Simply put, women are not all gonna be running off and having home births just because we embrace it to be a safe, wonderful option for most families. The vast majority of births are going to be in a hospital, like it or not. Is our mission to be “right” and go about snottily proving it to every nurse who ups Synto through an IV, or is it to lovingly welcome in a baby to a mother who feels as empowered, respected, and loved as we could make her feel? If she has a crappy birth experience in spite of all your good work because the people at the hospital were nasty that day, well, that might make her choose a different option the next time. And if she has a wonderful experience, is this not MARVELLOUS enough?

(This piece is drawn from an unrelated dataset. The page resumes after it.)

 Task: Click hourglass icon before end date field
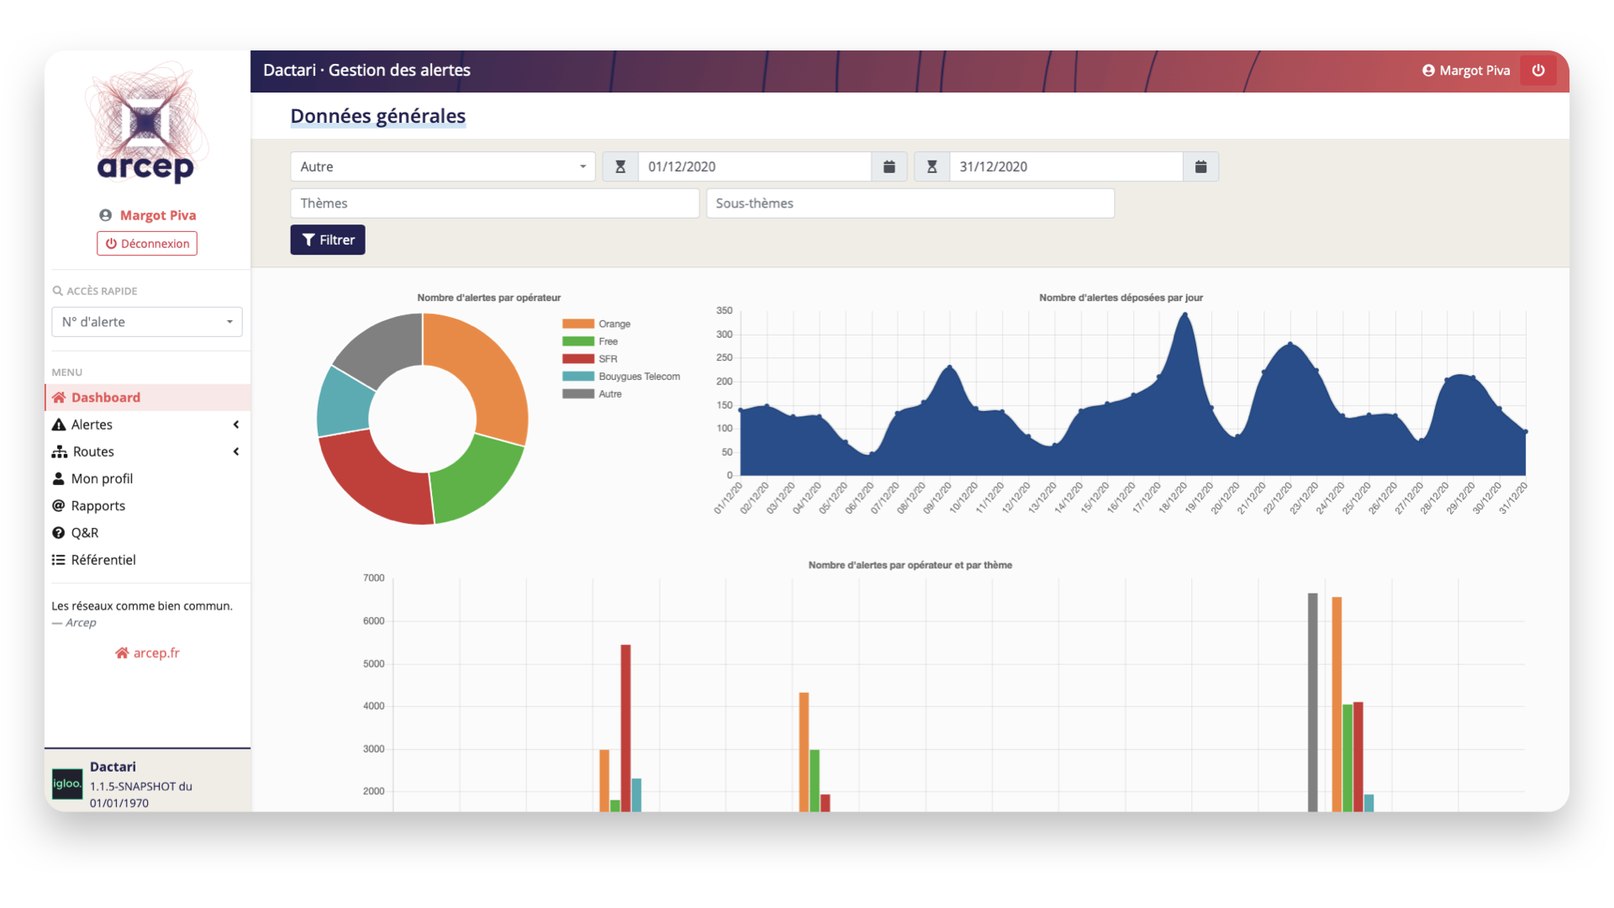coord(931,166)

So, all you doulas behaving badly out there, please understand you are hurting the cause. You may justify yourselves all you want by making snide remarks about brown nose diplomacy. I would rather wipe off the occasional stain than have my spotless snout shut out entirely and responsible for leaving vulnerable women unbuffered in that system. Because that is effectively what you are doing. Instead of healing this birth culture through your angry, righteous approach, you are going to get doulas, the very ones who hold the power to heal it, barred from hospitals entirely. When that happens, those hospital birthing women will not have access to the care they need from us, thus limiting their choices and potential for amazing experiences within that harsh environment even further.

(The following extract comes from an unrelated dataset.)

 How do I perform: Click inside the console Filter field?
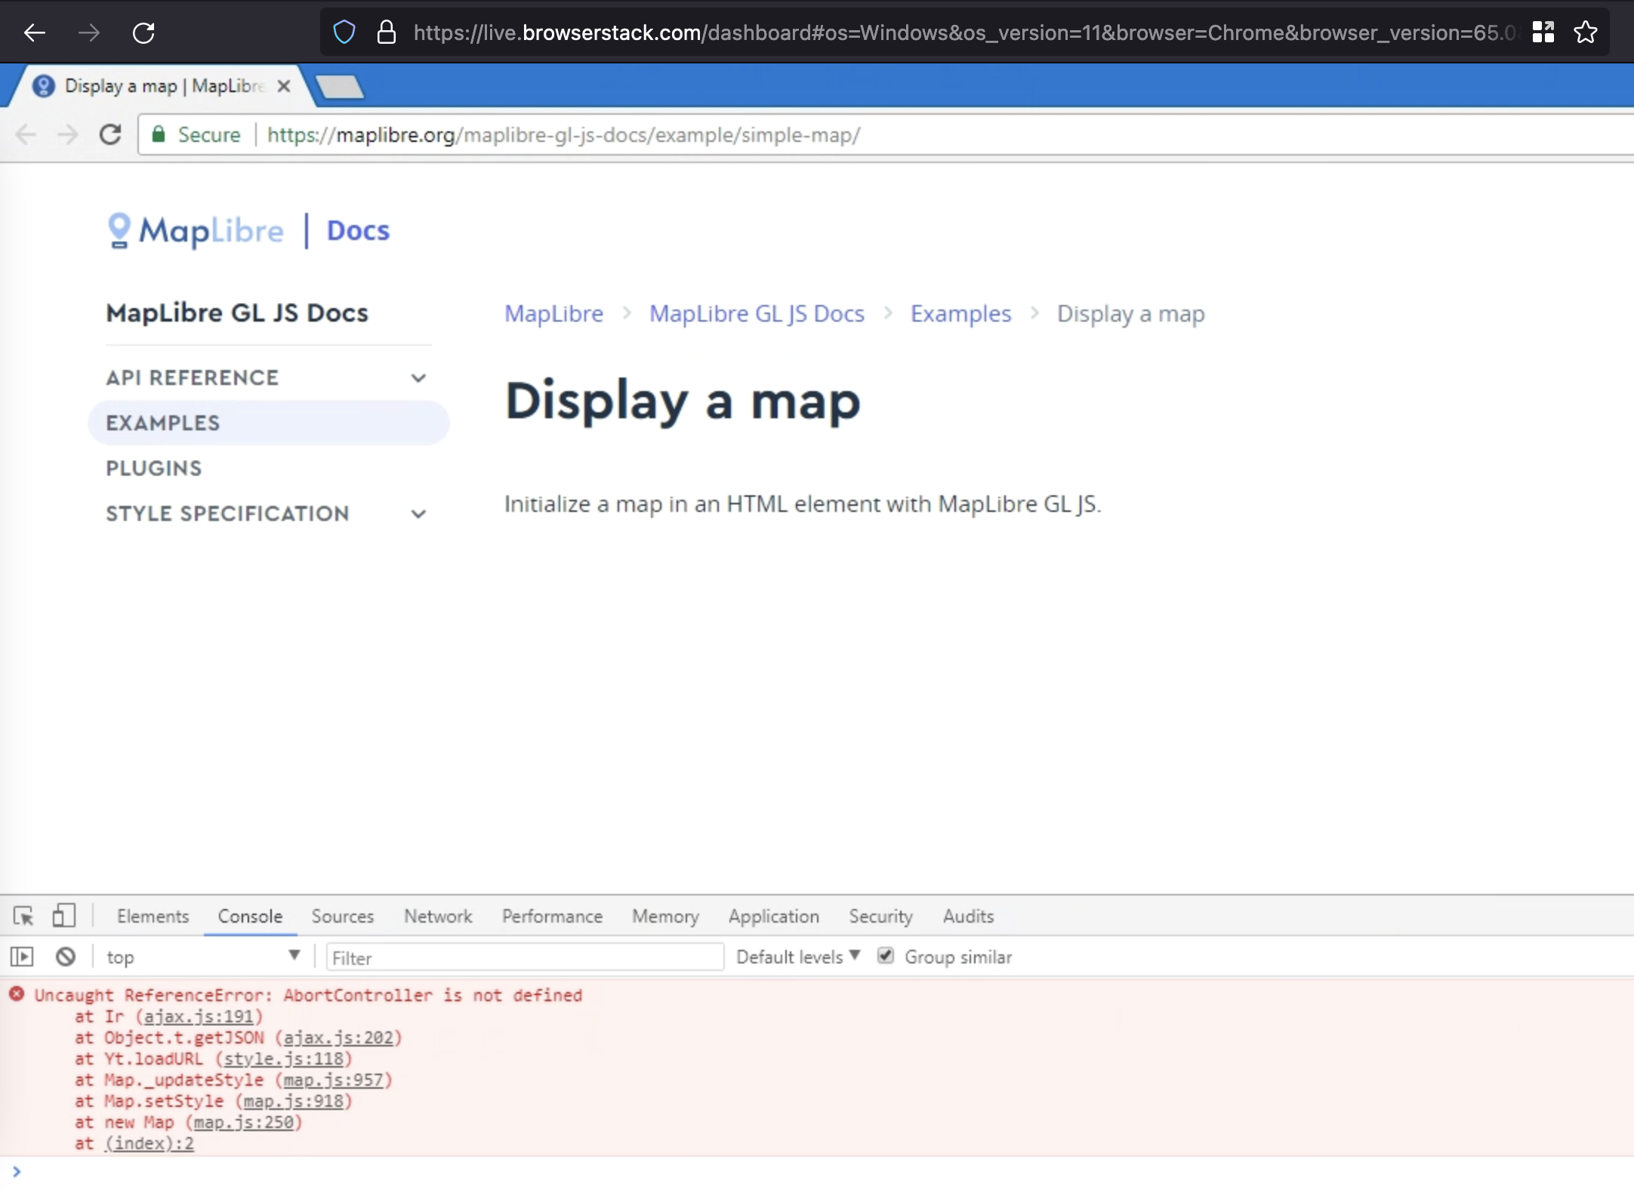(524, 957)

A woman’s birth is her own journey. It unfolds for her, provides lessons, transforms her, and gives her a baby. There is not a lot of control over that. Sometimes you have to sit back and watch things you don’t agree with go on. Midwives and doctors do this too. If you think a birth full of interventions is necessarily a reflection of how good or bad you are as a doula, and this is one of the reasons you are so viciously opposing them, you are working from your Ego. Let it go, Sister, and focus on the bigger picture. We need you.